The 13C-UBT has proven to be an extremely reliable test and yields satisfactory results despite almost every conceivable modification that has been tried. The urea breath test is a qualitative, not a quantitative, assay for the presence of gastric urease activity. The concepts underlying the test are straightforward, as are the factors that could potentially lead to false-positive or false-negative results (Table 2). Urease activity is not present in mammalian tissue but is widely distributed among bacteria (e.g., the microbiota of the mouth contain many urease-containing bacteria). A number of factors could theoretically affect the 13C-UBT results (Table 2), including exposure of urea to oral microbiota, either in the mouth or the stomach, which could hydrolyze the substrate and cause a false-positive urea breath test result. To overcome this problem, some investigators have encapsulated the urea or administered it as a tablet (6, 45). These routes of administration have, in turn, raised other issues of concern related to the dissolution and distribution of tablets and capsules within the stomach as well as the possibility of emptying prior to dissolution, leading to false-negative results (43). Other investigators have instructed patients to cleanse their mouths before ingesting the urea to reduce the number of bacteria, but this procedure would not eliminate exposure to those organisms already ingested (77, 85). The pH optimum for the urease of non-H. pylori gastric contaminants is generally 7 or above, and urea hydrolysis will not occur in the stomach unless the quantity of bacteria and the pH are both high. The potential impact of mouth bacteria can be overcome by delaying the first post-urea breath sample for 15 or 30 min in order to dilute any swallowed bacteria and to allow the acid in the stomach to inactivate mouth bacterial ureases. Administering the urea after a test meal provides similar benefits since the meal causes dilution of the gastric contents and secretion of acid, which lowers the pH. Despite these precautions, both the quantities of bacteria and the pH may be high in patients with gastric atrophy and result in false-positive urea breath tests associated with negative serologic results (80).

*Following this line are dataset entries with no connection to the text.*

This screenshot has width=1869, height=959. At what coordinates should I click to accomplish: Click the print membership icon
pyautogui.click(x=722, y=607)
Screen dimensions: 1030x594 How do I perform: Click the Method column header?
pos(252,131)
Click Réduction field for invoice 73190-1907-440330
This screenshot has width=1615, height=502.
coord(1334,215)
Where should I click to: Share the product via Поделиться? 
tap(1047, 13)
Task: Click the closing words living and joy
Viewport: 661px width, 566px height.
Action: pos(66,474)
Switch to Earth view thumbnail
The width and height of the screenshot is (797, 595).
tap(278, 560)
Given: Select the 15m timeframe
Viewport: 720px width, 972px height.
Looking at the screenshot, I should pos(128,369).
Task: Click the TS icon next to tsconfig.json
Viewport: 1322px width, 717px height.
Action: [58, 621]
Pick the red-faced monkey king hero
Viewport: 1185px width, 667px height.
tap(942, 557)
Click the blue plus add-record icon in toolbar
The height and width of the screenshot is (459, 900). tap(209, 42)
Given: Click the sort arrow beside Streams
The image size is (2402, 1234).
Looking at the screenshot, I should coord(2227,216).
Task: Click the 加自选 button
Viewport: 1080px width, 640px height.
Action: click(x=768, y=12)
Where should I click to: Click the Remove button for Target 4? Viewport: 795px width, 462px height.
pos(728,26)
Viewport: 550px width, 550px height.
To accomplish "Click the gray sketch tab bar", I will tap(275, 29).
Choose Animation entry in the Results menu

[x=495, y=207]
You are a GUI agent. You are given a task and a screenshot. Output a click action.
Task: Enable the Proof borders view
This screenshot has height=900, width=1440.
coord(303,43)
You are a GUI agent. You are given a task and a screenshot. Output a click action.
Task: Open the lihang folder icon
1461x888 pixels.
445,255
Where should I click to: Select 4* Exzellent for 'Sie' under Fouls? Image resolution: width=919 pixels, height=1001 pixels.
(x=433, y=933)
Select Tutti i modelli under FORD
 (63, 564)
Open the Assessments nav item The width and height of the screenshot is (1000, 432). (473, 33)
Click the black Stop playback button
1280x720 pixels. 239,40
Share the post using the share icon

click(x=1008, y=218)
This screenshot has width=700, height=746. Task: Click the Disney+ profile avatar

Table 2. Considerations regarding the accuracy of the 13C-urea breath test.

Table 2

Considerations regarding the accuracy of the 13C-urea breath test.

The specificity and sensitivity of the standard U.S. protocol for the 13C-UBT have repeatedly proved to be excellent, providing reliable information about H. pylori status before or after therapy (55, 56, 58). Recent studies have shown that it is possible to retain the accuracy of the 13C-UBT while simplifying the test. Simplifications included elimination of a special breath collection bag and collection of breath samples using a straw to blow into a test tube, elimination of fasting for more than 1 h before testing, and elimination of the solid test meal. These changes have had the practical advantage of allowing a shorter test period as well as enhancing the convenience to the subject and the person administering the test. Replacement of the solid test meal with a citric acid solution eliminated meal preparation and results in a solution with a pH below 4 to inhibit ureases other than H. pylori and to stimulate urease activity, probably by increasing the permeability of the membrane through the postulated Urel channel (29, 78, 96).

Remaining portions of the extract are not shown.